The fair maiden laughingly donned her wraps and a few moments later these two were tramping across the fields, and then more slowly they began climbing the path that led over the little hill.

There they stood side by side gazing down at the winding highway which, a short distance beyond, was entirely hidden by a bend and a massing of great old pines.

“Aren’t bends in the road interesting?” Nan said. “One never knows what may appear next. Let’s guess what it will be, and see who is nearest right.”

“Very well,” Phyllis replied, “I’ll guess that it’s the little Wharton girl out horse-back riding with her escort. She passes almost every afternoon at about this hour.”

“And I’ll guess that it will be a motoring party from Boston in a handsome limousine,” Nan replied. Then hand in hand these two girls stood intently watching the bend in the road.

Several moments passed and Nan’s attention had been attracted skyward by the flight of a bird, when she heard Phyllis’ astonished exclamation: “We were both wrong, Nan! Will you look? I never saw such a queer equipage as the one which is coming. A covered wagon drawn by black horses and there is another following it and still another. How very curious! Did you ever see anything like it?”

Phyllis was so intently watching the approaching wagons that she did not notice the almost frightened expression that had appeared in the dark eyes of the girl she so loved, but after a moment Nan was able to say quite calmly, “Why, yes, Joy, I have seen a gypsy caravan before. In California where it is always summer, they often pass the Barrington home in San Seritos.”

Then she added, “I’m going back to the school now.”

Her friend looked at her anxiously, “Why dear,” she said, “do you feel faint or ill?”

Nan shook her head and remarked lightly, with an attempt at gaiety: “Maybe my conscience is troubling me because I’m keeping you from the French verbs.”

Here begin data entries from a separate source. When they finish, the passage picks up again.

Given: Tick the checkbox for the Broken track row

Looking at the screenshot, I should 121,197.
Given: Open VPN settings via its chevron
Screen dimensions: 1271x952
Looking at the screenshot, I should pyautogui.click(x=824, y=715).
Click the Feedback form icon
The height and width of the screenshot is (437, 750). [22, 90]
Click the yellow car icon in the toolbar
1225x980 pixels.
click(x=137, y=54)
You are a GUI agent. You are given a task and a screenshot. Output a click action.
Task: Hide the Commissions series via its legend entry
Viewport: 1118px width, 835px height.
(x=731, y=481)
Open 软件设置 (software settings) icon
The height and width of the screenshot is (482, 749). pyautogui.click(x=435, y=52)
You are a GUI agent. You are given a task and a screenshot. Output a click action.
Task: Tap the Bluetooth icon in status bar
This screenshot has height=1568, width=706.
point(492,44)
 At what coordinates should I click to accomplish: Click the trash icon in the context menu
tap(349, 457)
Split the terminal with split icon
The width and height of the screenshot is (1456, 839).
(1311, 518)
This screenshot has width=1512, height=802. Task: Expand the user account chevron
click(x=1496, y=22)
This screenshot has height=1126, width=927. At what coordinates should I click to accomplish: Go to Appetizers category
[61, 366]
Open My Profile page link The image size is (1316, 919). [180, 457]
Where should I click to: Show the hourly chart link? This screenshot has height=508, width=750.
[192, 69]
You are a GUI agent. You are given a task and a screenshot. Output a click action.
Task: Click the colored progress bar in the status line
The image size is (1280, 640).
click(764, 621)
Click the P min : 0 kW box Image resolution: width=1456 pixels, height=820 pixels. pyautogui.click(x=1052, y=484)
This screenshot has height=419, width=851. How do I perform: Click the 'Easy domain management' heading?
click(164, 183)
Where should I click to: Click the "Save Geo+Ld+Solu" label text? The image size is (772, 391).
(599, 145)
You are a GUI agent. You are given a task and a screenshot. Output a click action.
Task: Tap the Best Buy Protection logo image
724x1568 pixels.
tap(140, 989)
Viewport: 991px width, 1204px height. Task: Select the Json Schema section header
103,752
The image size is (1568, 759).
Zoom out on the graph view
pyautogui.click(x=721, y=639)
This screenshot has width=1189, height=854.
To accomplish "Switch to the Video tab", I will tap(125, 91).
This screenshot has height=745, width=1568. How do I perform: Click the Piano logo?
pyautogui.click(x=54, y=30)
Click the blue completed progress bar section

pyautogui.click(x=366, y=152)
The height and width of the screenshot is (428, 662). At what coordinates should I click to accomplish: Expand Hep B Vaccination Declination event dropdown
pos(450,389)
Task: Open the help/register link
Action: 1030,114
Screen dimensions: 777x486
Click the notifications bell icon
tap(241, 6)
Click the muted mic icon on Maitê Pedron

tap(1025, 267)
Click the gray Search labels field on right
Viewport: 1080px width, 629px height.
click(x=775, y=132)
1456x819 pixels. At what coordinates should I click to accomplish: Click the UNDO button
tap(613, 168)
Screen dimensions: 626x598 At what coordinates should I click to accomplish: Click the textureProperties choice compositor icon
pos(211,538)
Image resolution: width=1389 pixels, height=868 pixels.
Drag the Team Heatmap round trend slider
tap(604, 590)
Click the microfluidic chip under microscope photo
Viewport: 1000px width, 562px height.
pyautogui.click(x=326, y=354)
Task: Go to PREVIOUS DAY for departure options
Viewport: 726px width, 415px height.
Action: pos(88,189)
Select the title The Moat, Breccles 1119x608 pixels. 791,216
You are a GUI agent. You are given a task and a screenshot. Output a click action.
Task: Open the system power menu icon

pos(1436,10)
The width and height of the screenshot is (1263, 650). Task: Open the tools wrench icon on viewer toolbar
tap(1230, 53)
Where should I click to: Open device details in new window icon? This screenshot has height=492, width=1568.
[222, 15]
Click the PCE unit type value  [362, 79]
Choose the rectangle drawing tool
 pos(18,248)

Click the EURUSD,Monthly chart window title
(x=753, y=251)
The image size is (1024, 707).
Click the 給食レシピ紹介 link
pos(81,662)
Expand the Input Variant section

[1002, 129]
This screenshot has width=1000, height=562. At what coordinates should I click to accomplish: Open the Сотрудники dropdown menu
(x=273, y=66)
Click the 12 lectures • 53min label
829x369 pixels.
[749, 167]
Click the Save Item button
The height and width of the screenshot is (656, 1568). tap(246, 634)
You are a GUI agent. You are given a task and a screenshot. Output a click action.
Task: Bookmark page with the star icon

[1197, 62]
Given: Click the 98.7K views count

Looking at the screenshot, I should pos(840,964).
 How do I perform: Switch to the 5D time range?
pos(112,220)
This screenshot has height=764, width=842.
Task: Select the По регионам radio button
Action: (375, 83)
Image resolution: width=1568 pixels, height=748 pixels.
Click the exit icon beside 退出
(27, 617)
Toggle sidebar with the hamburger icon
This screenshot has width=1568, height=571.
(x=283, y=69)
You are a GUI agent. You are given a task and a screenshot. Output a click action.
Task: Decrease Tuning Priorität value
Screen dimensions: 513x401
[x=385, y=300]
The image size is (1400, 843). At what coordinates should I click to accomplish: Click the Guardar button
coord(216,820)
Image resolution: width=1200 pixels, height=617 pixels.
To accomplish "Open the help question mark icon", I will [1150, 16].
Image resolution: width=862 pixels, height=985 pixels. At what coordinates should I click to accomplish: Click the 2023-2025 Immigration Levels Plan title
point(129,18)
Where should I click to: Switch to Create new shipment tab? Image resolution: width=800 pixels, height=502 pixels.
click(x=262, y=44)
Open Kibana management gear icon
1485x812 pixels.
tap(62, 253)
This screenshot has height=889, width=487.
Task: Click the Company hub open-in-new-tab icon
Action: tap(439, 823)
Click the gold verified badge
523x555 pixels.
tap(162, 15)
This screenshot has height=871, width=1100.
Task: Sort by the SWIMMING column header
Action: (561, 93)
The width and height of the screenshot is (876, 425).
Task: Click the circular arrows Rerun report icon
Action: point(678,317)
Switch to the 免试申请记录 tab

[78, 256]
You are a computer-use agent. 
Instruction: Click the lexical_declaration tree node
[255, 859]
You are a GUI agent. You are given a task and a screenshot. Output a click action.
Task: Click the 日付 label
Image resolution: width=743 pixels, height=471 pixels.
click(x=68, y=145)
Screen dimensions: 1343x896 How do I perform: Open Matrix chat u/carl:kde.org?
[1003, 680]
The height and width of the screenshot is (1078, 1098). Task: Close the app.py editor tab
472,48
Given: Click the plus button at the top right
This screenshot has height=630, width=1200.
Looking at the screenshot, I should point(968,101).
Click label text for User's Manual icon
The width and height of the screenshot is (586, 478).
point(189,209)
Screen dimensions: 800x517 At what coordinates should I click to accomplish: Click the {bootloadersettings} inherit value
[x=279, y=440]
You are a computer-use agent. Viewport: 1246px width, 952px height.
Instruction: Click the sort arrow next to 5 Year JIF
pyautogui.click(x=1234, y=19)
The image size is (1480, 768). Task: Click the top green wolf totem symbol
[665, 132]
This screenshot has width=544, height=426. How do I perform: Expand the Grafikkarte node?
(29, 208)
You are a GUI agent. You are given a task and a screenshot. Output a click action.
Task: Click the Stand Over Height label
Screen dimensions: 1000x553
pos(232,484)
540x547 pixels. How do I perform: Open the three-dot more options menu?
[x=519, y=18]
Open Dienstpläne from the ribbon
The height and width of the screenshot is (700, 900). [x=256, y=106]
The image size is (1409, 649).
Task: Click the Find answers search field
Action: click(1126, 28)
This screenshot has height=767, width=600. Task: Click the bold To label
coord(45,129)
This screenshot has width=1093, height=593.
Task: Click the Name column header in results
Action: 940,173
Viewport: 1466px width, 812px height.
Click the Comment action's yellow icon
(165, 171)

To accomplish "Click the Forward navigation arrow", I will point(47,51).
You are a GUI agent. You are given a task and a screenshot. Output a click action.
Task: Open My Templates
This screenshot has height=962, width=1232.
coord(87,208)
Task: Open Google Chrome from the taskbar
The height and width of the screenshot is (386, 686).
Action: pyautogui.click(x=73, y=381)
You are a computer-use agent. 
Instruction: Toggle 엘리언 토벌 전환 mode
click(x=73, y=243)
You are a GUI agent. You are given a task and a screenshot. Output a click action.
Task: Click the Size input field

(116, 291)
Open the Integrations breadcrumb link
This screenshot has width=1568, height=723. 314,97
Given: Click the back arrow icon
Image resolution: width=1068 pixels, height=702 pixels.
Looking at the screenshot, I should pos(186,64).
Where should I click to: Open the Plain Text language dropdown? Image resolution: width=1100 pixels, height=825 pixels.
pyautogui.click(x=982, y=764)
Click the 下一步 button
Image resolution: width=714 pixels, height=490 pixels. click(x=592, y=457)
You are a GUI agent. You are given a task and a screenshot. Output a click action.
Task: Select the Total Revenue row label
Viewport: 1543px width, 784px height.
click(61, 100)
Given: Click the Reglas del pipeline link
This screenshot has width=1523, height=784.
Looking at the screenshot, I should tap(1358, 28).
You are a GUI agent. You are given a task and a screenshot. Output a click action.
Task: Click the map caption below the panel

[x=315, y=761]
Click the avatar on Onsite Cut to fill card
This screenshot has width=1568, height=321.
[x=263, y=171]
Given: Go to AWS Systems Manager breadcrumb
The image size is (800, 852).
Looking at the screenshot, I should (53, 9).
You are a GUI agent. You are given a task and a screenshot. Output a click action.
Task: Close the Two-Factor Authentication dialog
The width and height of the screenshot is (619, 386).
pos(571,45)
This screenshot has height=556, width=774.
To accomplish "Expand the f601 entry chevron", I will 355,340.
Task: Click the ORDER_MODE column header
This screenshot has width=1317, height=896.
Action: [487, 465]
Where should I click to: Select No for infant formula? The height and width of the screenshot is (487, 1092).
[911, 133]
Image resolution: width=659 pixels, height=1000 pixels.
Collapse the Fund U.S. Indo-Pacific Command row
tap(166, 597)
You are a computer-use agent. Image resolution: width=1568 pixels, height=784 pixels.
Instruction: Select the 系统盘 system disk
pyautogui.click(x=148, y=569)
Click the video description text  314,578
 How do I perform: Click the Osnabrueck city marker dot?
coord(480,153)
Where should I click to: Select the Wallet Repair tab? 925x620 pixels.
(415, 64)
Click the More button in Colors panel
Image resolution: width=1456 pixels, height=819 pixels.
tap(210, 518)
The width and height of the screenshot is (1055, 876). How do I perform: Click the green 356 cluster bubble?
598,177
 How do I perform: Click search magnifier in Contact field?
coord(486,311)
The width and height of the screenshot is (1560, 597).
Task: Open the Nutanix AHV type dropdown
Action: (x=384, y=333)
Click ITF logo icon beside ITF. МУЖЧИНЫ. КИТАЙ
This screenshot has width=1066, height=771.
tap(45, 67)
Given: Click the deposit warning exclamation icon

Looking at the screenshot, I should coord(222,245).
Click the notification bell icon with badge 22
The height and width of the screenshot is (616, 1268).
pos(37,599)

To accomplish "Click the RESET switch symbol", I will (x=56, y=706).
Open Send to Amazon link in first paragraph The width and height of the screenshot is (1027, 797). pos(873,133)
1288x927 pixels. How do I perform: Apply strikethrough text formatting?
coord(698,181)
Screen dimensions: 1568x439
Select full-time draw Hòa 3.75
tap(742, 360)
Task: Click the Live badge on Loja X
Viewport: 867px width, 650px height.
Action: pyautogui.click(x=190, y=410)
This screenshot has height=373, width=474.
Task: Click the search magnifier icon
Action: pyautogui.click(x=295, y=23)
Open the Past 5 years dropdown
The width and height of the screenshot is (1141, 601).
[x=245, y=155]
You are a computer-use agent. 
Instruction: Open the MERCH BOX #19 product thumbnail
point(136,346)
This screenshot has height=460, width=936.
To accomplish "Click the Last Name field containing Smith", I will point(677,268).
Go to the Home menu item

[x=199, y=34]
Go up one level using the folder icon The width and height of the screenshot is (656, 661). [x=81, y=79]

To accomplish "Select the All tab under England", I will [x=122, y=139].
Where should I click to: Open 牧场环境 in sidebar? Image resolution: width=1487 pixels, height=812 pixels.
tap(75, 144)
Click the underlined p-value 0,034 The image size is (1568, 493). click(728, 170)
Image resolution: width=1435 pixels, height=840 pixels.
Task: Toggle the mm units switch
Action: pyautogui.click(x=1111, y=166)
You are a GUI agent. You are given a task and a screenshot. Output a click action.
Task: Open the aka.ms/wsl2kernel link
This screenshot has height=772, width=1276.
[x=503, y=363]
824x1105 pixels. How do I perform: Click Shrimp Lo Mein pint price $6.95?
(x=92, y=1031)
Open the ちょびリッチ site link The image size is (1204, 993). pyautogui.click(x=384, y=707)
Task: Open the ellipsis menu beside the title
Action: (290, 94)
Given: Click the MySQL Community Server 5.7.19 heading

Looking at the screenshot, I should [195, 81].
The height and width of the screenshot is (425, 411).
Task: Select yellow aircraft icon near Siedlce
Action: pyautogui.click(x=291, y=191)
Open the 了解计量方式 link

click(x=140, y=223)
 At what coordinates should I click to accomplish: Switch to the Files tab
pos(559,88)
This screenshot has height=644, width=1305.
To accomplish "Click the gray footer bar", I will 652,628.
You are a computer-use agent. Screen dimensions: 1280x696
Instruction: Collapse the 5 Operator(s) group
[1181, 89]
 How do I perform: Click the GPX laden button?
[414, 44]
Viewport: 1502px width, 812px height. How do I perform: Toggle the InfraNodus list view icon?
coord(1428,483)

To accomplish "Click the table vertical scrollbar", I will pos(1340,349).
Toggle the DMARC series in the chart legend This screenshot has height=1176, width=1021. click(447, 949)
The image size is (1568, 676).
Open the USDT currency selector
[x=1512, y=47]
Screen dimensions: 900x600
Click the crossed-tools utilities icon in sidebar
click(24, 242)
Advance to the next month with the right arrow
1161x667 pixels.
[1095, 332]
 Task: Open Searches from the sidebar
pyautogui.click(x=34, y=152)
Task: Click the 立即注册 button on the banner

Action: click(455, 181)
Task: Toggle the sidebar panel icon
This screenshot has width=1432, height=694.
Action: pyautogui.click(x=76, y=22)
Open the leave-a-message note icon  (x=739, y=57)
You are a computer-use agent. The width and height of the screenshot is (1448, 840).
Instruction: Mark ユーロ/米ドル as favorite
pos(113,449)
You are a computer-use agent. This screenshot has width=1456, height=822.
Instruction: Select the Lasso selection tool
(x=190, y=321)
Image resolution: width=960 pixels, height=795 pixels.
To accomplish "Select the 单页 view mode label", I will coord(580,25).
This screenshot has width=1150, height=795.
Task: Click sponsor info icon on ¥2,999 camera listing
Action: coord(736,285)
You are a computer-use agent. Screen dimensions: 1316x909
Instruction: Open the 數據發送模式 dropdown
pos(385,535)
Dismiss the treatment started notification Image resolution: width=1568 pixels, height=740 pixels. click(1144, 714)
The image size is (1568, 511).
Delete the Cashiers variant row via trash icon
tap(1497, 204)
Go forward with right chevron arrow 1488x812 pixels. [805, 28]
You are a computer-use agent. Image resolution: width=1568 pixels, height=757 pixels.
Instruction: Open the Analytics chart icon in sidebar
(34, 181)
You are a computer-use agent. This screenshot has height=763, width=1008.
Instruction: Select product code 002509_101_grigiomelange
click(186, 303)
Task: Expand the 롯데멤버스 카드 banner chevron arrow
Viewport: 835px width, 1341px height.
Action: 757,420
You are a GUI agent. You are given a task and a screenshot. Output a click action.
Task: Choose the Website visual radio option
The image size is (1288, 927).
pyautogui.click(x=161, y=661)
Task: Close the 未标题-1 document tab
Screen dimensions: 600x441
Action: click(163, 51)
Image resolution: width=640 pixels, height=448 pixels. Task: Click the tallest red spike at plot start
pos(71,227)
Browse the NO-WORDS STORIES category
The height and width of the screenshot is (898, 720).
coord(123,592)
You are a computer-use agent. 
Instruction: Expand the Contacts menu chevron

They returned to the school, and although Phyllis said nothing, she was convinced that the sight of the gypsy caravan had in some way affected Nan.

The truth was that the gypsy girl’s emotions had been varied and conflicting. Her first impulse had been to run and hide, as though she feared that she might be discovered and claimed, but, a second thought assured her that this could not be the caravan of Queen Mizella and her cruel son Anselo Spico, for had she not left them in far-away California?

And yet, as she gazed intently at the wagon in the lead, again came the chilling thought that it was strangely familiar, and then she recalled a memoried picture of one evening around the camp fire when Anselo had expressed a desire to some day return to Rumania, and, to do so, they would have to come to the Eastern States.